Exercise description:
Copy the following lines verbatim, beginning at the line that contains "You are a GUI" and stopping after the line that contains "Image resolution: width=687".

The input:
################

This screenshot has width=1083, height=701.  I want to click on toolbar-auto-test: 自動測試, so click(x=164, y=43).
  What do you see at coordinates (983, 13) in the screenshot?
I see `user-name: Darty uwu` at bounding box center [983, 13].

################

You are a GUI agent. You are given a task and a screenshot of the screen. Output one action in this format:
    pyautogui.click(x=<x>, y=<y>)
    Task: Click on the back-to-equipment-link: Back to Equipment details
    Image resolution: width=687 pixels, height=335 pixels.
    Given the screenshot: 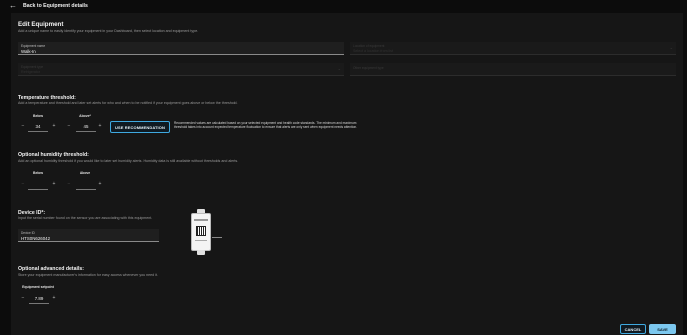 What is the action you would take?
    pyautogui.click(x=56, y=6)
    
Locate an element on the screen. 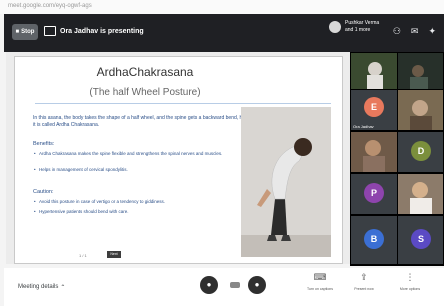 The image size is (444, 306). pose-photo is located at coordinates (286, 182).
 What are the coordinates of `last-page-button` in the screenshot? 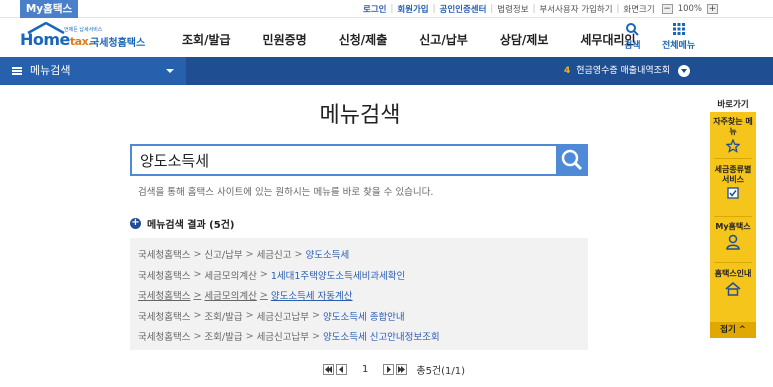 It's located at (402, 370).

################

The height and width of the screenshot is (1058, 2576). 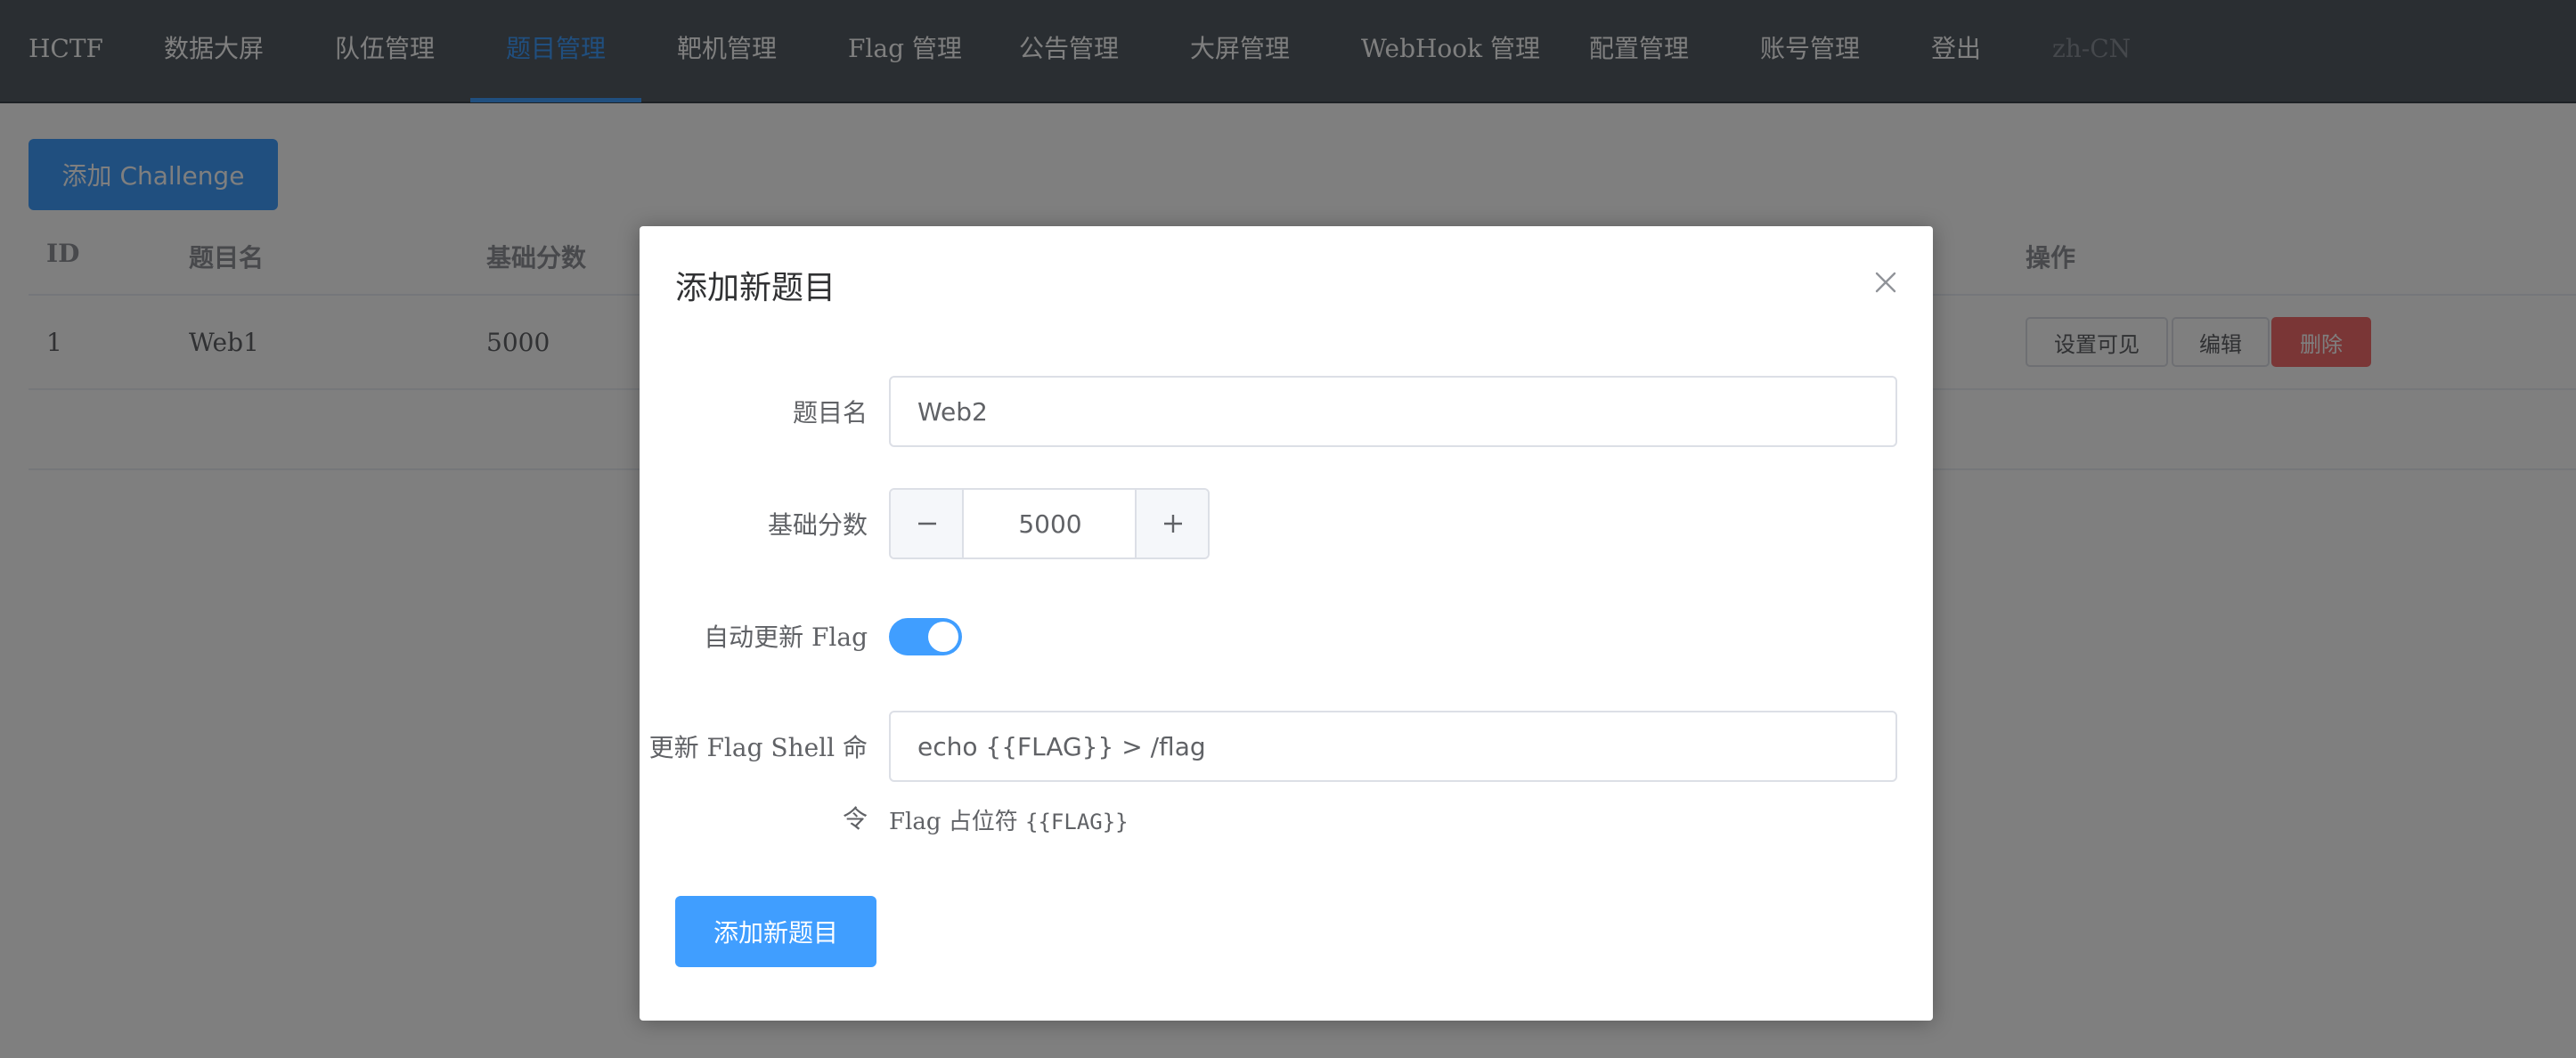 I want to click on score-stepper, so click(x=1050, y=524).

################

Task result:
You are a GUI agent. You are given a task and a screenshot of the screen. Output one action in this format:
    pyautogui.click(x=<x>, y=<y>)
    Task: Click on the back-to-equipment-link: Back to Equipment details
    Image resolution: width=687 pixels, height=335 pixels.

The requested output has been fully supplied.